# Colder plugs (ngks' specifically) bcpr7es?



## 0341TODD (Nov 15, 2003)

Will these plugs work- I tried to get the retards at discount to help me, but they are as retarded as me We looked up a colder plug and when I was reading Mikes garage about my nx1600- I remember him writing that the higher the number for the ngks-- the colder it is. Is this correct- will this plug (bcpr7es) work properly or does anyone have any suggestions? The guy there had suggested going with bcpr5e-11s but I swear I read that it was the higher the number the colder the plug with ngk's. Im pretty sure 5s are hotter though- thats how I detonated my motor in my nx with nitrous


----------



## Zen31ZR (Mar 24, 2004)

0341TODD said:


> Will these plugs work- I tried to get the retards at discount to help me, but they are as retarded as me We looked up a colder plug and when I was reading Mikes garage about my nx1600- I remember him writing that the higher the number for the ngks-- the colder it is.
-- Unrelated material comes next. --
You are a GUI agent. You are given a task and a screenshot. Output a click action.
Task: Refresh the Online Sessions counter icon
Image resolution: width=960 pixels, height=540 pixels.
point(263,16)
Is this correct- will this plug (bcpr7es) work properly or does anyone have any suggestions? The guy there had suggested going with bcpr5e-11s but I swear I read that it was the higher the number the colder the plug with ngk's. Im pretty sure 5s are hotter though- thats how I detonated my motor in my nx with nitrous


Remember the guy who posted about using the TT plugs? I'd go with that.


----------



## 0341TODD (Nov 15, 2003)

was that on the z32 forum? I tried to do a search but all that came up was my last question- in which you replied- ask the parts guy---yeah, he was retarded The problem is that I still dont know that much about this car- Like what little parts I can switch too- etc etc etc


----------



## Zen31ZR (Mar 24, 2004)

0341TODD said:


> was that on the z32 forum? I tried to do a search but all that came up was my last question- in which you replied- ask the parts guy---yeah, he was retarded The problem is that I still dont know that much about this car- Like what little parts I can switch too- etc etc etc


You have to look for it , it's back on page 3 or whatever. http://www.nissanforums.com/showthread.php?t=51710


Look at the last couple of replies.


----------



## Nismo Skyline (May 2, 2002)

run the bcpr7-11. don't run the e type as it is too extended and the piston will hit it in the Z31. the 7 is the coldest that you want to run on a street/strip car as it will only have the very tip white and the rest black on the center electrode. for street use, stick with the 6. you will have to play with the gap and go all the way down to .024" with high boost. you probably want to use an MSD and good coil as well the VG has crappy ignition component life. replace the cap, rotor and wires often to get the best performace. the plugs will last 40k miles easy, the other parts you should change every 15-20k depending on how hard you beat on it.


----------



## 0341TODD (Nov 15, 2003)

Thanks Steve, I was wondering about that man- I knew that Mike was right and that damn Discount Employee was wrong


----------



## 0341TODD (Nov 15, 2003)

I already know what youre talking about with the ignition problems- I have changed the cap and rotor twice and the spark plugs a few times from messing around with the ignition. I put an MSD in and I have bcpr6e-11 plugs gapped at .39. I was going to go one stage colder and run the 7s, If im running like 13 psi or so is that going to be o.k on the street? Basically the car is my daily driver.


----------